Search the records for the line with "Where should I". Output that line and each line after it, exactly, and stop at the end; omit pictures.

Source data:
○ ○ ○ ○ ○
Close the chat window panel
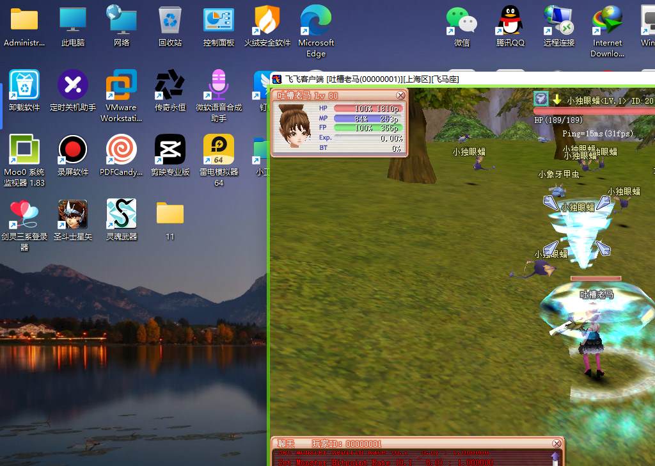(556, 444)
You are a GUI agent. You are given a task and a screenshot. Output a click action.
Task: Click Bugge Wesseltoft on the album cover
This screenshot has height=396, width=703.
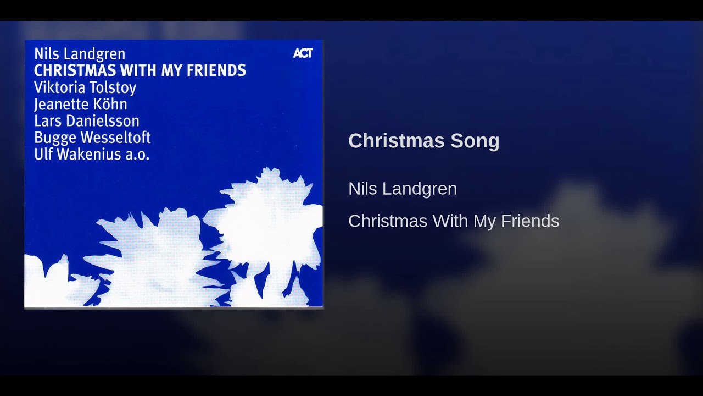tap(92, 138)
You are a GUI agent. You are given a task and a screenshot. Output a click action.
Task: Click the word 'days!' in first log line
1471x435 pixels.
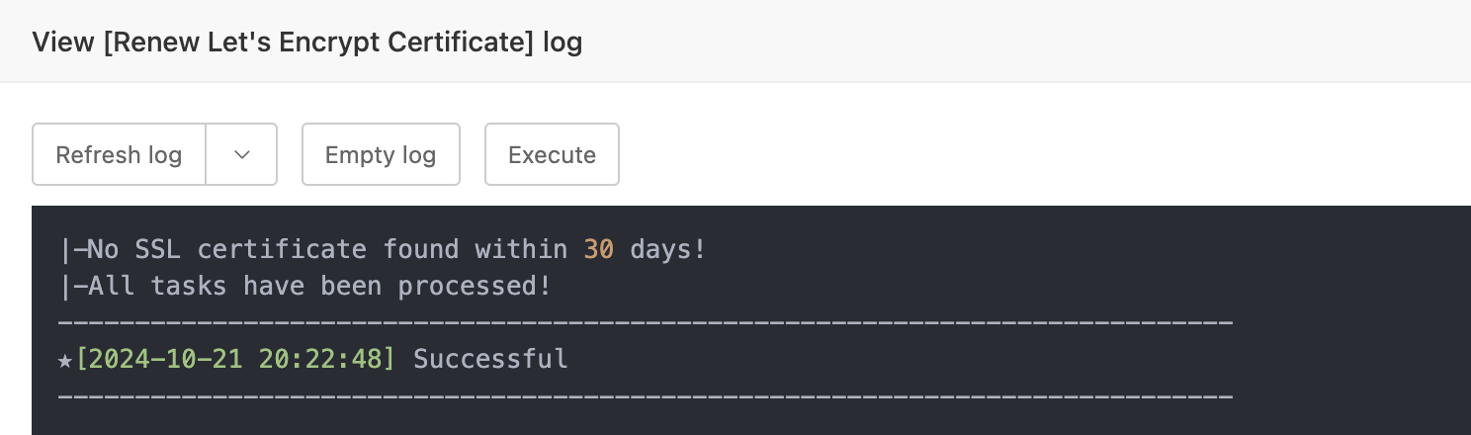tap(668, 249)
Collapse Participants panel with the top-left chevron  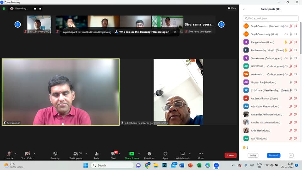point(244,9)
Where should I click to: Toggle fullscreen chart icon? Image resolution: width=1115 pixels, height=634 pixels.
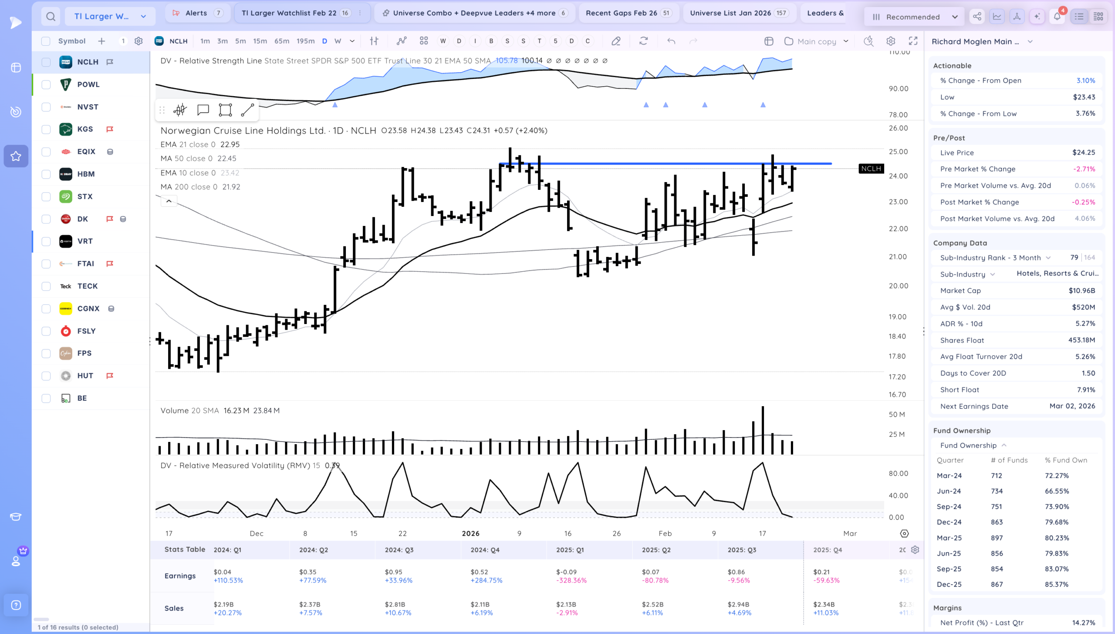point(913,41)
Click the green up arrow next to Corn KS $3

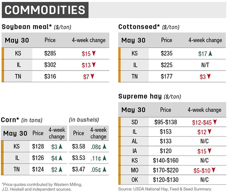click(x=60, y=146)
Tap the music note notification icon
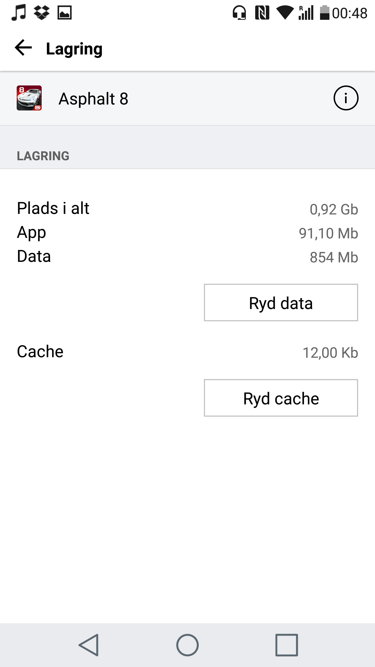The height and width of the screenshot is (667, 375). pyautogui.click(x=18, y=13)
○ ○ ○ ○ ○
_Response to this task:_
Where should I click to: Toggle fullscreen chart icon? Image resolution: width=1115 pixels, height=634 pixels.
point(913,41)
Click the green up arrow next to Corn KS $3

click(x=60, y=146)
Tap the music note notification icon
The height and width of the screenshot is (667, 375). pyautogui.click(x=18, y=13)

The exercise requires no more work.